Black Power Mixtape -- The Screen Is Burning

Riveting. This collection of interviews, some never seen before of key figures in the Black Power movement, is a new critical document of our country's history. Black Power Mixtape takes us from 1967 to 1975, through the eyes of Swedish journalists who came to the U.S. to film the struggle.

Interviews with Stokely Carmichael, Bobby Seale, Angela Davis and Eldridge Cleaver, Huey Newton, and others burn off the screen. Capturing Angela Davis in prison as she awaits a death penalty trial concentrates all the energy of the time into one moment, one face, one voice.

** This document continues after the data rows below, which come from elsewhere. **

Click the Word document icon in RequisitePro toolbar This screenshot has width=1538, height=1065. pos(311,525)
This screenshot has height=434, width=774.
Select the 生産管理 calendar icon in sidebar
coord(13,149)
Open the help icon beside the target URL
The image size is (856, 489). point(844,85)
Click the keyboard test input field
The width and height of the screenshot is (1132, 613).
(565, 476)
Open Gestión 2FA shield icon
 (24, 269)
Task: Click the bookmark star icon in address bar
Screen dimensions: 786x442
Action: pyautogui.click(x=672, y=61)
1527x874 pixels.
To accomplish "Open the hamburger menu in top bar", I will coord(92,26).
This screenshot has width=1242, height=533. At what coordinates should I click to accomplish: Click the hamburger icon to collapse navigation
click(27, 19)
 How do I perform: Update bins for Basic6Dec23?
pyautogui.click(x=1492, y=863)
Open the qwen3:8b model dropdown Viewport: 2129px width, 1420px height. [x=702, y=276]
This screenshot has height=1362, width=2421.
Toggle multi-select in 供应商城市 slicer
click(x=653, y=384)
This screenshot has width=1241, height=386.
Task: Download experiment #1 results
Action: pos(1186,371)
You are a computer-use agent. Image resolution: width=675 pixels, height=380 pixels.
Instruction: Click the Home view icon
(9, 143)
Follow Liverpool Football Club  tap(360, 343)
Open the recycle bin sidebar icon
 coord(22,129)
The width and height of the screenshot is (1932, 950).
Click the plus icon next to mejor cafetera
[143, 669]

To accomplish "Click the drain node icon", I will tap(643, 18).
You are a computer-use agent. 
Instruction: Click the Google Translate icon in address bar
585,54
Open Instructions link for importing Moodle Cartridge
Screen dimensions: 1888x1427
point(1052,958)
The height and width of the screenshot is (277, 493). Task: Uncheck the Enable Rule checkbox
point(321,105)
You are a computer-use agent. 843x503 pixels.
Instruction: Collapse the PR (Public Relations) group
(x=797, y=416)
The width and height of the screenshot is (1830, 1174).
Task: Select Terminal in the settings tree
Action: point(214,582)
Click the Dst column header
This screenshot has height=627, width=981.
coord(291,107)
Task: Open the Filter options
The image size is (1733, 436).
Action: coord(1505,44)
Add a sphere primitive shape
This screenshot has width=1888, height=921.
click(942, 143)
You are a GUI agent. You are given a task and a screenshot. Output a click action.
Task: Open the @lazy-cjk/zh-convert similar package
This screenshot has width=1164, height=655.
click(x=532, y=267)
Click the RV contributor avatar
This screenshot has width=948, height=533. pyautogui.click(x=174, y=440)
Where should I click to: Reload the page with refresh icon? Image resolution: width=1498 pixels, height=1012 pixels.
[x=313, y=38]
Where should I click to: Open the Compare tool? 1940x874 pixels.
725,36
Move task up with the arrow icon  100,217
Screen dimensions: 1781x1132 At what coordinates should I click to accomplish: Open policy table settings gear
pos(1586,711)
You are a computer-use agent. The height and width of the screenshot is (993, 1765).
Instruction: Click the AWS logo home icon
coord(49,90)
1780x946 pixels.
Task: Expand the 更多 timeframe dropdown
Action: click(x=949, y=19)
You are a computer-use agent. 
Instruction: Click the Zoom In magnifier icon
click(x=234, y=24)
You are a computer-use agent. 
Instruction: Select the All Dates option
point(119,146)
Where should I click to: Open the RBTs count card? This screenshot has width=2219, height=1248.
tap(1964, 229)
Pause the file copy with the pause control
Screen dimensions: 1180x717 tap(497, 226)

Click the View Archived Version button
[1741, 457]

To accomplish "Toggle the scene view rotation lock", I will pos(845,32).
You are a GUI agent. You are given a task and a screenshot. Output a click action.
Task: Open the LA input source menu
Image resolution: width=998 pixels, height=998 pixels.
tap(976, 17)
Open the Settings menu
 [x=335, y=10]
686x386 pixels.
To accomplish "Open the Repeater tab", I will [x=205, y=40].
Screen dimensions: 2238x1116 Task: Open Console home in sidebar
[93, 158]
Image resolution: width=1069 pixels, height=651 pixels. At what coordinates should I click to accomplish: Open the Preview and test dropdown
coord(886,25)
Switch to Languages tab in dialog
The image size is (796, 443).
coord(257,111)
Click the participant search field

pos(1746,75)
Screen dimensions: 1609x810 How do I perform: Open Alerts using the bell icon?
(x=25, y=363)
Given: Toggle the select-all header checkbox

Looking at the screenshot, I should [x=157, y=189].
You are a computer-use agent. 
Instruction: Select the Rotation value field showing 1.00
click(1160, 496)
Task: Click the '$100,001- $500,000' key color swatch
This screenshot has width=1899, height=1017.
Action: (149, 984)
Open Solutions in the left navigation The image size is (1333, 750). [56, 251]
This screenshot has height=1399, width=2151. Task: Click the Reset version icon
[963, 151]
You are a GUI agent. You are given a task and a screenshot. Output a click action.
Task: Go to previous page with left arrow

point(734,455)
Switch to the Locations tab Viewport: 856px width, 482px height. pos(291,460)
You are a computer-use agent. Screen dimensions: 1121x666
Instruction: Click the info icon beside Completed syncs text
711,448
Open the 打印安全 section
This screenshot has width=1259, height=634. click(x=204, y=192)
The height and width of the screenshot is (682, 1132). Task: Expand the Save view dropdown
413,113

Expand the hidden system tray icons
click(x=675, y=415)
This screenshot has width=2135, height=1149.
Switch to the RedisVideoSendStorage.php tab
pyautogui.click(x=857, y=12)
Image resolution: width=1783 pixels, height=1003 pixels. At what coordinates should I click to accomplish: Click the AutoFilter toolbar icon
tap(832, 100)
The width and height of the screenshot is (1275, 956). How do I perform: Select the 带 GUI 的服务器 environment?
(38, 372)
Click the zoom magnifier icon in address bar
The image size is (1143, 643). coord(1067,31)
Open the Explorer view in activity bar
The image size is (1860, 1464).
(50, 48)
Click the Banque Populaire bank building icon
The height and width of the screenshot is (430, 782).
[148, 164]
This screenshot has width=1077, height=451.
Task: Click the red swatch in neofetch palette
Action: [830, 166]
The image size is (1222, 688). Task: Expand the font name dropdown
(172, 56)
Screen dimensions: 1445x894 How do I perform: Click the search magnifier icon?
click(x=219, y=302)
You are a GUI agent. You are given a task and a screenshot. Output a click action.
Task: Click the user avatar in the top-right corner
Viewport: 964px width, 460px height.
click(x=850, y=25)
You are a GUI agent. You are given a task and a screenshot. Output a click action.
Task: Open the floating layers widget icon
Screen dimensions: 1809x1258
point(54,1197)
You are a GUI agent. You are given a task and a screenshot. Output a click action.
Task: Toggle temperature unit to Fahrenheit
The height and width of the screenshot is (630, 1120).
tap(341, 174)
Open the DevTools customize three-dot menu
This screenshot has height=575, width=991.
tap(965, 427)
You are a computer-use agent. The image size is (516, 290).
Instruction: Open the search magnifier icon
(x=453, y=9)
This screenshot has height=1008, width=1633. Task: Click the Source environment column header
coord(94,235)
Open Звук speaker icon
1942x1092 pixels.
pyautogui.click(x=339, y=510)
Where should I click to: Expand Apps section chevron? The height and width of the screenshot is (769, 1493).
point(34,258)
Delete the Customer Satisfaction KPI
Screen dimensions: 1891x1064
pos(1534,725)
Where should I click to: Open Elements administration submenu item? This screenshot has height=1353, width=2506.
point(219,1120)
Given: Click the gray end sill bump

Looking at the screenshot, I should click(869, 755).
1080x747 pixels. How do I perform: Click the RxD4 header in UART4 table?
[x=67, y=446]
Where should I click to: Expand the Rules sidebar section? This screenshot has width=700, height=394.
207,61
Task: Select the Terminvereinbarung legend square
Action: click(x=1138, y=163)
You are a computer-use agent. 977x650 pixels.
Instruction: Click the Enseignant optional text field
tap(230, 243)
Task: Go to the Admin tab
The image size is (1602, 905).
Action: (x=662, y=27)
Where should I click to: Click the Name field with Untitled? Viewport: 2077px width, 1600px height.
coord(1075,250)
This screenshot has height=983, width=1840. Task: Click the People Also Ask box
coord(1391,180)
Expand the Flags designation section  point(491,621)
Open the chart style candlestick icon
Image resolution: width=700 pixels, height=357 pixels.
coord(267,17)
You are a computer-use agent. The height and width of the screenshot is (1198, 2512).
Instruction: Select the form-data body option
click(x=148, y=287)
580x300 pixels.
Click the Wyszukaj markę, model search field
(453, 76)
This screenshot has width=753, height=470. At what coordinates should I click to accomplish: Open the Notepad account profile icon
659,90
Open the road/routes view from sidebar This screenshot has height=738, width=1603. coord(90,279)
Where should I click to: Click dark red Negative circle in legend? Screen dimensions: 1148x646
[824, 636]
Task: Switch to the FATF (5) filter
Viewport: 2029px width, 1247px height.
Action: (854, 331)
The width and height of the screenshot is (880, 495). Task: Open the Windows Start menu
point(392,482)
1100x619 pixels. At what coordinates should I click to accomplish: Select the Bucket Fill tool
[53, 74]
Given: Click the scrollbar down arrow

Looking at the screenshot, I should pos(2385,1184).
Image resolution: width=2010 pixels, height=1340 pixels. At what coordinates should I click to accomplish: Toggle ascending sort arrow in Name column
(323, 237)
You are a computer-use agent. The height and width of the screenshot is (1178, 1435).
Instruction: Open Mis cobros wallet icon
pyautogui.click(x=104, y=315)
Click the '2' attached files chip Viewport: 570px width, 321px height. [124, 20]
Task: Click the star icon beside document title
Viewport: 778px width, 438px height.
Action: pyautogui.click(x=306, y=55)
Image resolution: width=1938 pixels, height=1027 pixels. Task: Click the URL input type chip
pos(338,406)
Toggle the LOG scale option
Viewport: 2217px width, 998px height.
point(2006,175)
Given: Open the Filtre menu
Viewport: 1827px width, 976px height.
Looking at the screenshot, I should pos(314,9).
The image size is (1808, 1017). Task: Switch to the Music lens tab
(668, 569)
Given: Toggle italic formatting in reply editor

"When people ask me about violence, I just find that absolutely incredible, because what it means is that they have absolutely no idea what black people have gone through," cries Davis, in response to the Swedish journalist's question about violence.

She goes on to describe her childhood in Alabama, full of violent acts against the black community including the infamous 16th Street Church Bombing of 1963. Davis and her family knew the girls and it seared a memory on her consciousness that would transform her life.

The film brings in contemporary voices as well including the rapper Talib Kweli, who was born in 1975 just as the movement was transforming into its next phase. Harry Belafonte forms a critical bridge for the film having been by the side of Martin Luther King, Jr. during the struggle and giving us his views now with 40 years of perspective.

One disturbing scene in the film is the tour bus of Swedish tourists rolling through Harlem. The tour guide describes the "black ghetto" as a place even "other blacks do not visit." Even today you can see the tour buses of Europeans parked near Sylvia's in Harlem. Their fascination with the Other continues.

Thanks to this film, we can all get a small taste of the struggle in its raw, uncut power.